Division of Health Statistics, School of Public Health, Shanxi Medical University, No.56 Xin jian South Road, 030001 Shanxi, China.
Department of Biostatistics, University of Florida, 2004 Mowry Road, 32611 FL, USA.
Brief Bioinform. 2022 May 13;23(3). doi: 10.1093/bib/bbac115.

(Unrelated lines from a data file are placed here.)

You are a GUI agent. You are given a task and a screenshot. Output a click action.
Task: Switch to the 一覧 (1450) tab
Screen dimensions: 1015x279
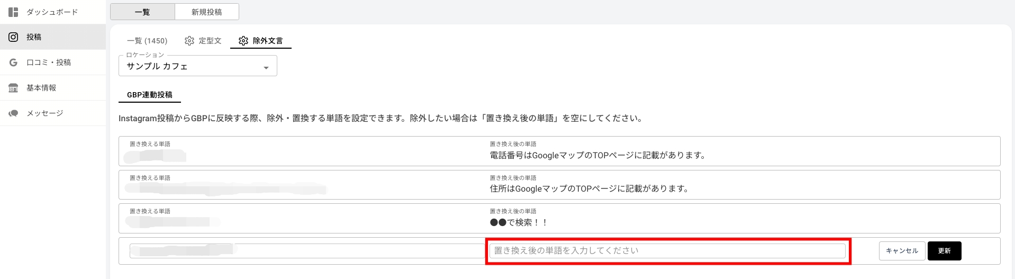coord(147,41)
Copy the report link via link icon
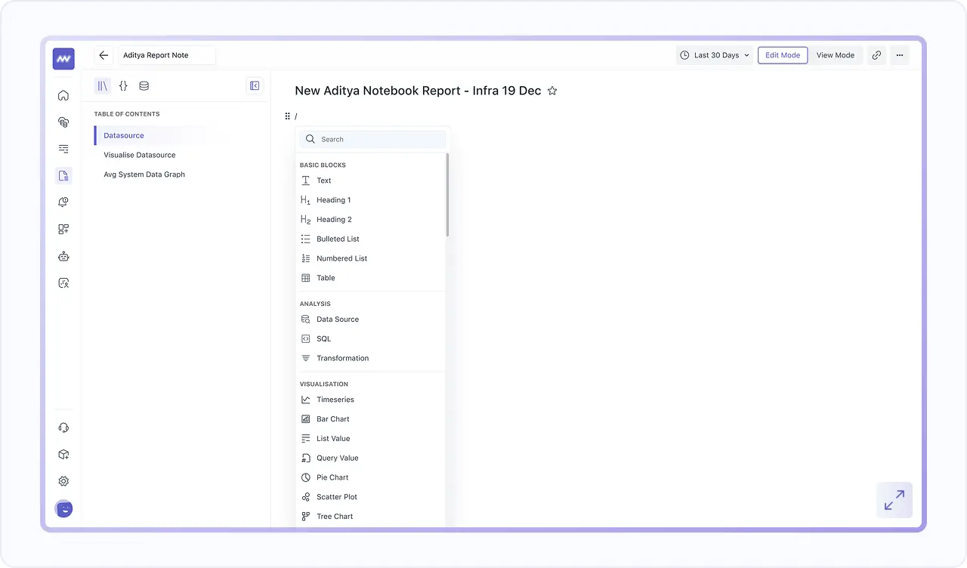Image resolution: width=967 pixels, height=568 pixels. [876, 55]
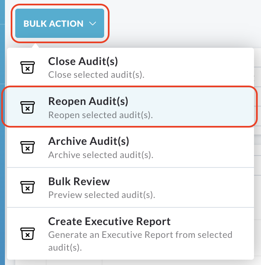This screenshot has width=261, height=265.
Task: Click 'Preview selected audit(s).' description text
Action: [x=102, y=195]
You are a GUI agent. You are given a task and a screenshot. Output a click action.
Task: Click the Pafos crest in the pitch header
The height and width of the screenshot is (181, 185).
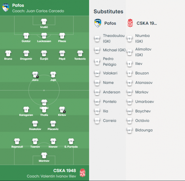[x=6, y=7]
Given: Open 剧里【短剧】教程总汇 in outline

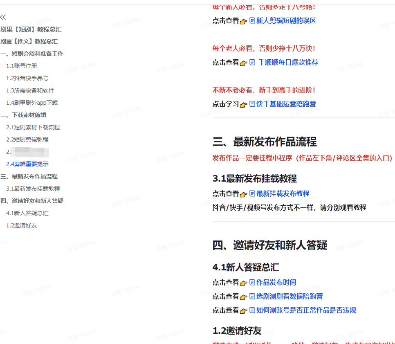Looking at the screenshot, I should click(31, 29).
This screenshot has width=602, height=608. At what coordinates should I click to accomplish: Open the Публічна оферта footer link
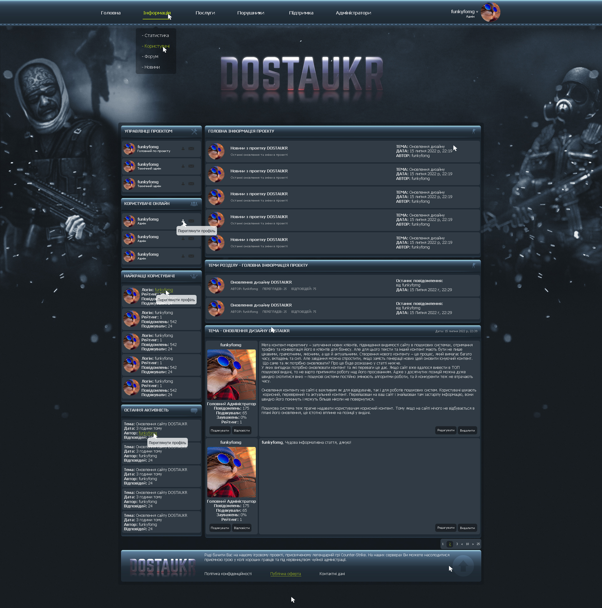[x=286, y=574]
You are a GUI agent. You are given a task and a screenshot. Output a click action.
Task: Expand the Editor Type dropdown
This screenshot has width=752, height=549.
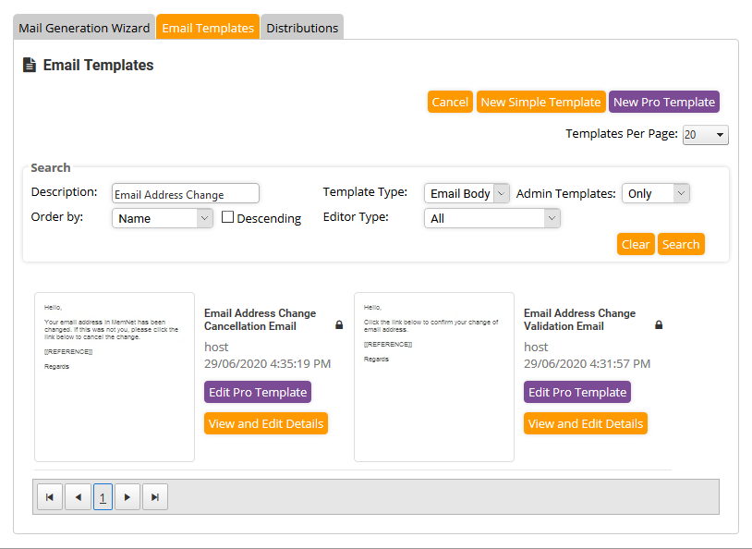pos(492,218)
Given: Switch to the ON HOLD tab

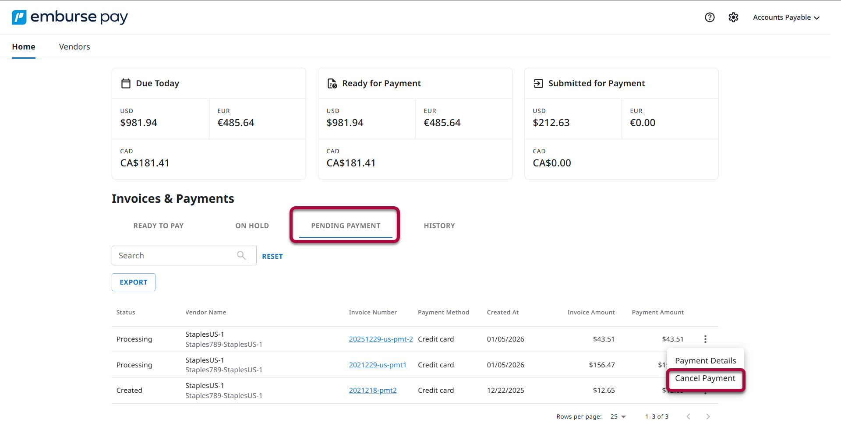Looking at the screenshot, I should [252, 226].
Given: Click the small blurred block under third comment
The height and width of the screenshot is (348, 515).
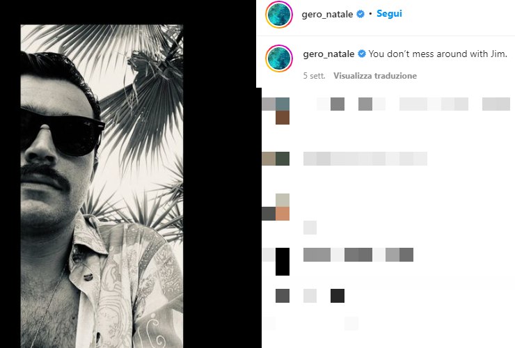Looking at the screenshot, I should coord(310,228).
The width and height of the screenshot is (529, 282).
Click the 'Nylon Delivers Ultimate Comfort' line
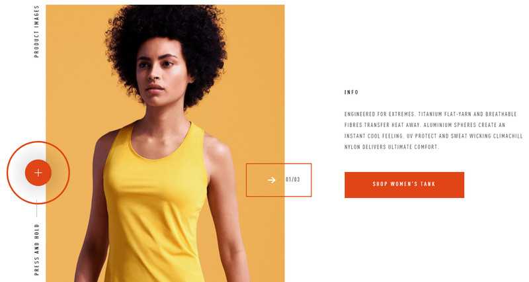pyautogui.click(x=391, y=147)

Heritability, the proportion of phenotypic variance explained by genome-wide single nucleotide polymorphisms (SNPs) in unrelated individuals, is an important measure of the genetic contribution to human diseases and plays a critical role in studying the genetic architecture of human diseases. Linear mixed model (LMM) has been widely used for SNP heritability estimation, where variance component parameters are commonly estimated by using a restricted maximum likelihood (REML) method. REML is an iterative optimization algorithm, which is computationally intensive when applied to large-scale datasets (e.g. UK Biobank). To facilitate the heritability analysis of large-scale genetic datasets, we develop a fast approach, minimum norm quadratic unbiased estimator (MINQUE) with batch training, to estimate variance components from LMM (LMM.MNQ.BCH). In LMM.MNQ.BCH, the parameters are estimated by MINQUE, which has a closed-form solution for fast computation and has no convergence issue. Batch training has also been adopted in LMM.MNQ.BCH to accelerate the computation for large-scale genetic datasets. Through simulations and real data analysis, we demonstrate that LMM.MNQ.BCH is much faster than two existing approaches, GCTA and BOLT-REML.
遗传力是指在无亲缘关系的个体中,由全基因组单核苷酸多态性(SNPs)解释的表型方差的比例,是衡量人类疾病遗传贡献的重要指标,在研究人类疾病的遗传结构中起着关键作用。线性混合模型(LMM)已广泛用于 SNP 遗传力估计,其中方差分量参数通常通过使用限制最大似然(REML)方法进行估计。REML 是一种迭代优化算法,当应用于大规模数据集(例如 UK Biobank)时,计算量很大。为了便于对大规模遗传数据集进行遗传力分析,我们开发了一种快速方法,即使用批量训练的最小范数二次无偏估计器(MINQUE),从 LMM 中估计方差分量(LMM.MNQ.BCH)。在 LMM.MNQ.BCH 中,参数通过 MINQUE 进行估计,MINQUE 具有快速计算的闭式解,不存在收敛问题。批量训练也已应用于 LMM.MNQ.BCH 中,以加速大规模遗传数据集的计算。通过模拟和真实数据分析,我们证明 LMM.MNQ.BCH 比现有的两种方法 GCTA 和 BOLT-REML 快得多。